» SOURCE EXTRACT
Re: [RFC PATCH v2 30/48] siw: Use sendmsg(MSG_SPLICE_PAGES) rather than sendpage to transmit

From: David Howells
Date: Wed Mar 29 2023 - 11:34:37 EST


Bernard Metzler <BMT@xxxxxxxxxxxxxx> wrote:

> > When transmitting data, call down into TCP using a single sendmsg with
> > MSG_SPLICE_PAGES to indicate that content should be spliced rather than
> > performing several sendmsg and sendpage calls to transmit header, data
> > pages and trailer.
> >
> > To make this work, the data is assembled in a bio_vec array and attached to
> > a BVEC-type iterator. The header and trailer (if present) are copied into
> > page fragments that can be freed with put_page().
>
> I like it a lot if it still keeps zero copy sendpage() semantics for
> the cases the driver can make use of data transfers w/o copy.
> Is 'msg.msg_flags |= MSG_SPLICE_PAGES' doing that magic?

Yes. MSG_SPLICE_PAGES indicates that you want the socket to retain your
buffer and pass it directly to the device. Note that it's just a hint,
however, pages that are unspliceable (eg. they belong to the slab) will get
copied into a page fragment instead. Further, if the device cannot support a
vector, then the hint can be ignored and all the data can be copied as normal.

> 'splicing' suggest just merging pages to me.

'splicing' as in what the splice system call does.

Unfortunately, MSG_ZEROCOPY is already a (different) thing.

> It would simplify the transmit code path substantially, also getting
> rid of kmap_local_page()/kunmap_local() sequences for multi-fragment
> sendmsg()'s.

If the ITER_ITERLIST iterator is accepted, then siw would be able to do mix
KVEC and BVEC iterators, e.g. what I did for sunrpc here:

https://lore.kernel.org/linux-fsdevel/20230329141354.516864-42-dhowells@xxxxxxxxxx/T/#u

This means that in siw_tx_hdt() where I made it copy data into page fragments
using page_frag_memdup() and attach that to a bvec:

hdr_len = c_tx->ctrl_len - c_tx->ctrl_sent;
h = page_frag_memdup(NULL, hdr, hdr_len, GFP_NOFS, ULONG_MAX);
if (!h)
goto done;
bvec_set_virt(&bvec[0], h, hdr_len);
seg = 1;

it can just set up a kvec instead.

Unfortunately, it's not so easy to get rid of all of the kmap'ing as we need
to do some of it to do the hashing.

David

» THE TASKS
**a)** In the mailing-list reply, what happens to pages that are unspliceable when MSG_SPLICE_PAGES is used?
**b)** Write out the passage of the mailing-list reply between "This means that" and "a kvec instead.", inclusive, word for word.

» SOURCE EXCERPT
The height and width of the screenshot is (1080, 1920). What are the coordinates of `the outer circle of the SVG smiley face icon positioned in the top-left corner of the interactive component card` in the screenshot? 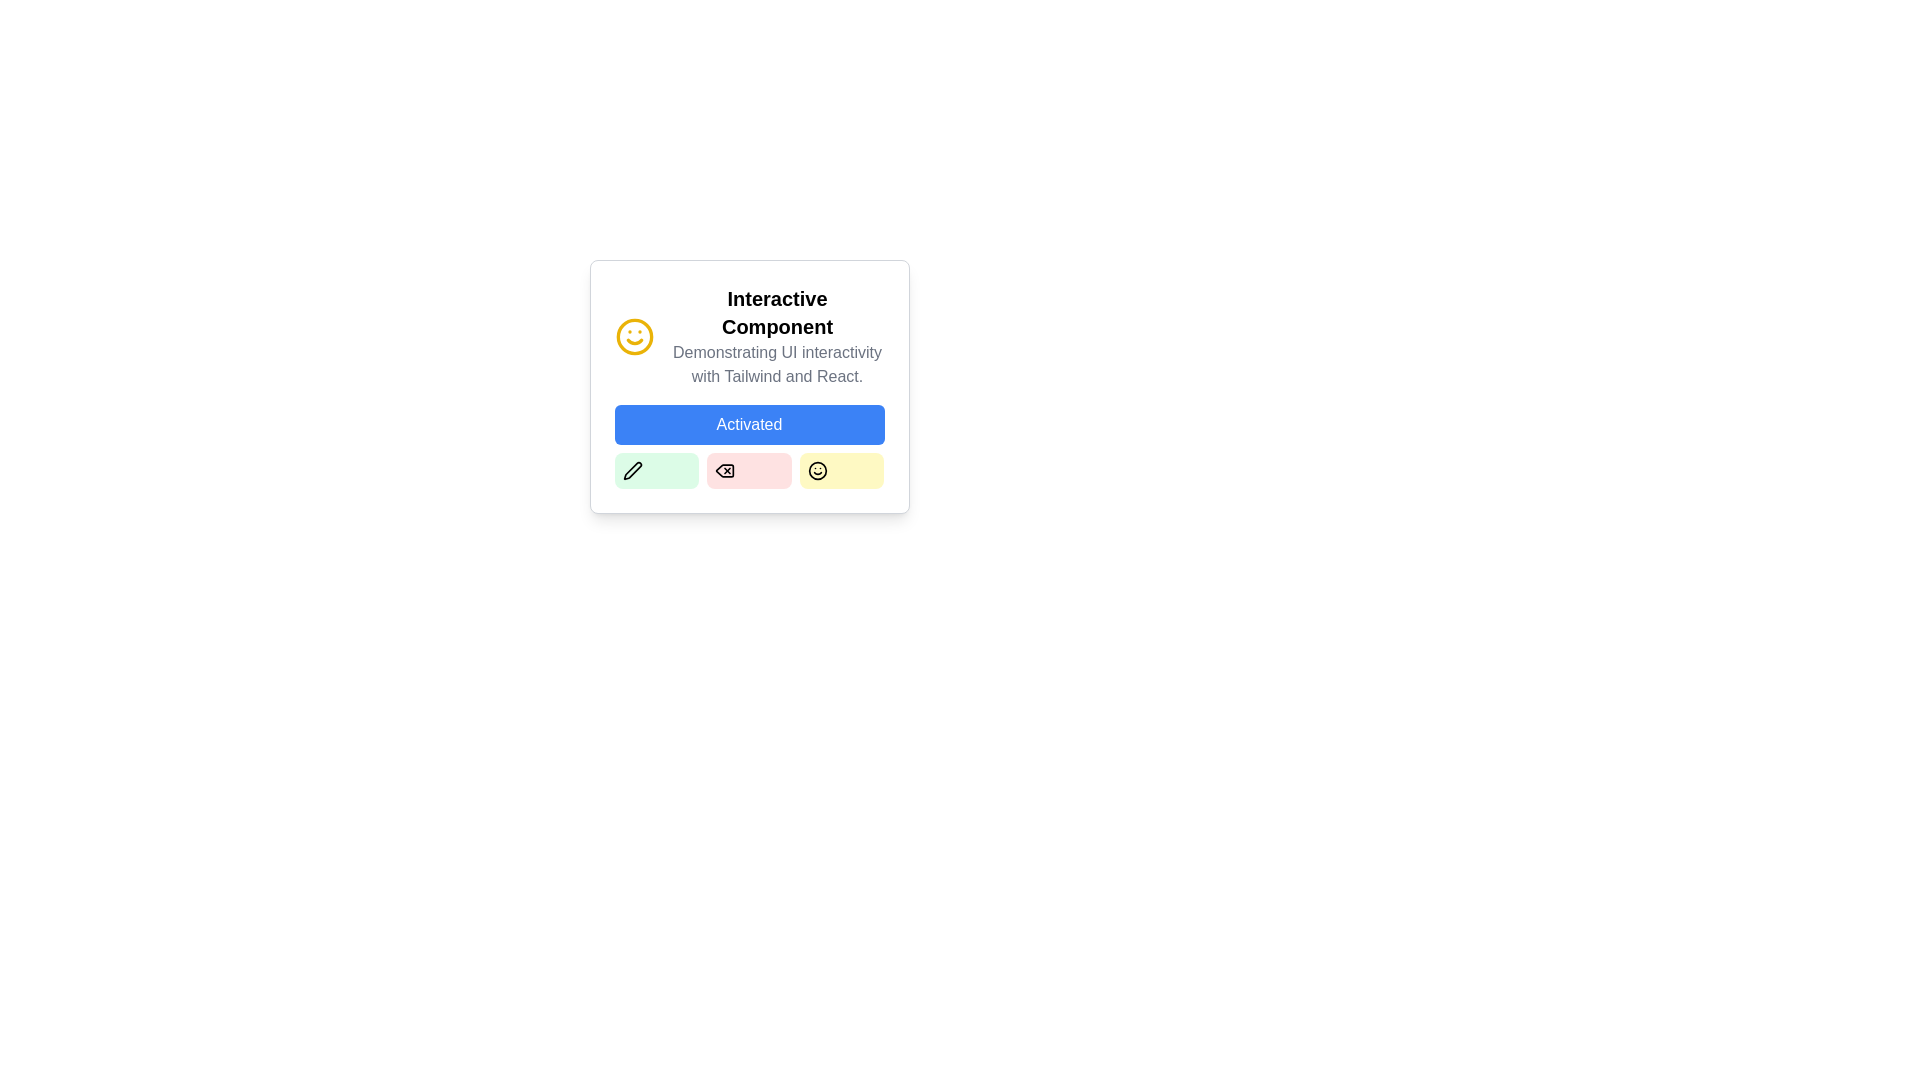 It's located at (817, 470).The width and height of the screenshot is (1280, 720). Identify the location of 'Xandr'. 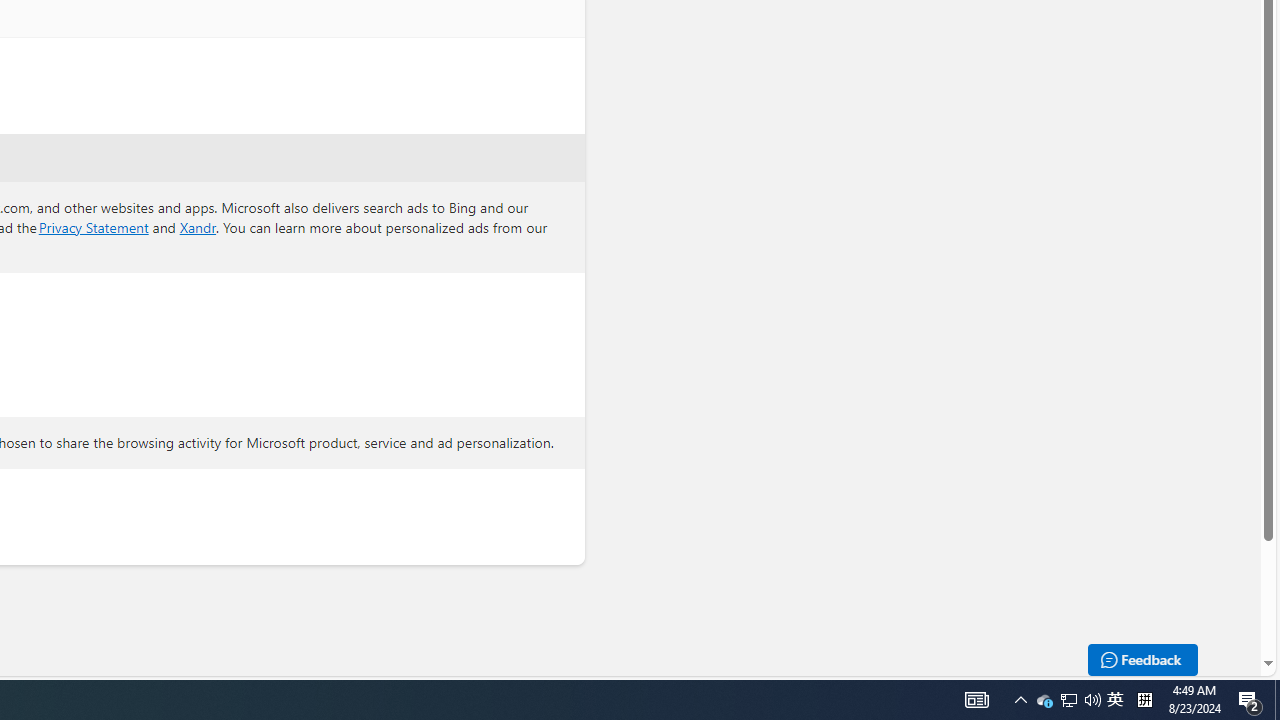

» EXERCISE RESPONSES
**a)** They get copied into a page fragment instead.

**b)**
This means that in siw_tx_hdt() where I made it copy data into page fragments
using page_frag_memdup() and attach that to a bvec:

hdr_len = c_tx->ctrl_len - c_tx->ctrl_sent;
h = page_frag_memdup(NULL, hdr, hdr_len, GFP_NOFS, ULONG_MAX);
if (!h)
goto done;
bvec_set_virt(&bvec[0], h, hdr_len);
seg = 1;

it can just set up a kvec instead.